● Try it
Only the lines below from the one containing "How do I perform: Click" to the one containing "Click the 冪等性と再処理 section heading" should be repeated, both included and unchanged.

● Provided material
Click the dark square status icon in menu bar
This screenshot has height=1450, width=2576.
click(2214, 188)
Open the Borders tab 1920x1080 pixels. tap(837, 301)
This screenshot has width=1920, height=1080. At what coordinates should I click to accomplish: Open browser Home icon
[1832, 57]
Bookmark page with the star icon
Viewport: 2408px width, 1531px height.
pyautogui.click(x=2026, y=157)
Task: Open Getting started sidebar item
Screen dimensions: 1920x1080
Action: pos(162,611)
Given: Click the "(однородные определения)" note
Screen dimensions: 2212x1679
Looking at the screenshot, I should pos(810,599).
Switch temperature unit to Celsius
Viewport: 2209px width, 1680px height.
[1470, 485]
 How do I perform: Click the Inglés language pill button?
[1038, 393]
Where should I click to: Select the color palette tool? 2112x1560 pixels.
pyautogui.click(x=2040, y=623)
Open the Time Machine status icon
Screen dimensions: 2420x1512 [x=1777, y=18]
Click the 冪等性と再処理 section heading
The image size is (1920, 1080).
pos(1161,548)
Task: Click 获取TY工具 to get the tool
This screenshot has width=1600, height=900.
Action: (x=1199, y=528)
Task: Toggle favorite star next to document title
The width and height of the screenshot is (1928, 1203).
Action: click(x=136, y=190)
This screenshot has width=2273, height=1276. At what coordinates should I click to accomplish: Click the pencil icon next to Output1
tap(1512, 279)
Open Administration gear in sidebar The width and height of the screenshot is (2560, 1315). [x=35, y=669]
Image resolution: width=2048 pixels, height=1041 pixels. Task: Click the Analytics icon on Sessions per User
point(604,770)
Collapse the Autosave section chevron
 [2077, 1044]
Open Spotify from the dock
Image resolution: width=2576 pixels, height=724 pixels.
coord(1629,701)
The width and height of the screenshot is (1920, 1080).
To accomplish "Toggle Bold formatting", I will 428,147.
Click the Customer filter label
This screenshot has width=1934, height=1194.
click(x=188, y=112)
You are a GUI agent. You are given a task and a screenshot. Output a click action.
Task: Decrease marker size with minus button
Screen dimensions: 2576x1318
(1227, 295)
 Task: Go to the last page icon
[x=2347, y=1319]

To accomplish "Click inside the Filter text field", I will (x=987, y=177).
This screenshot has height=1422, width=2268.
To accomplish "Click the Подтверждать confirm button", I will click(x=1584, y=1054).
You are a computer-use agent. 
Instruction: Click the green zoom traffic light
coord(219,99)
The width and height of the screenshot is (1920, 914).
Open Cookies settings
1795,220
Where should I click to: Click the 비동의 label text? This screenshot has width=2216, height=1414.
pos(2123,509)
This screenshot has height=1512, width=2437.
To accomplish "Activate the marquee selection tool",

● Written answer
 How do I perform: Click the Inglés language pill button?
[1038, 393]
Where should I click to: Select the color palette tool? 2112x1560 pixels.
pyautogui.click(x=2040, y=623)
Open the Time Machine status icon
Screen dimensions: 2420x1512 [x=1777, y=18]
Click the 冪等性と再処理 section heading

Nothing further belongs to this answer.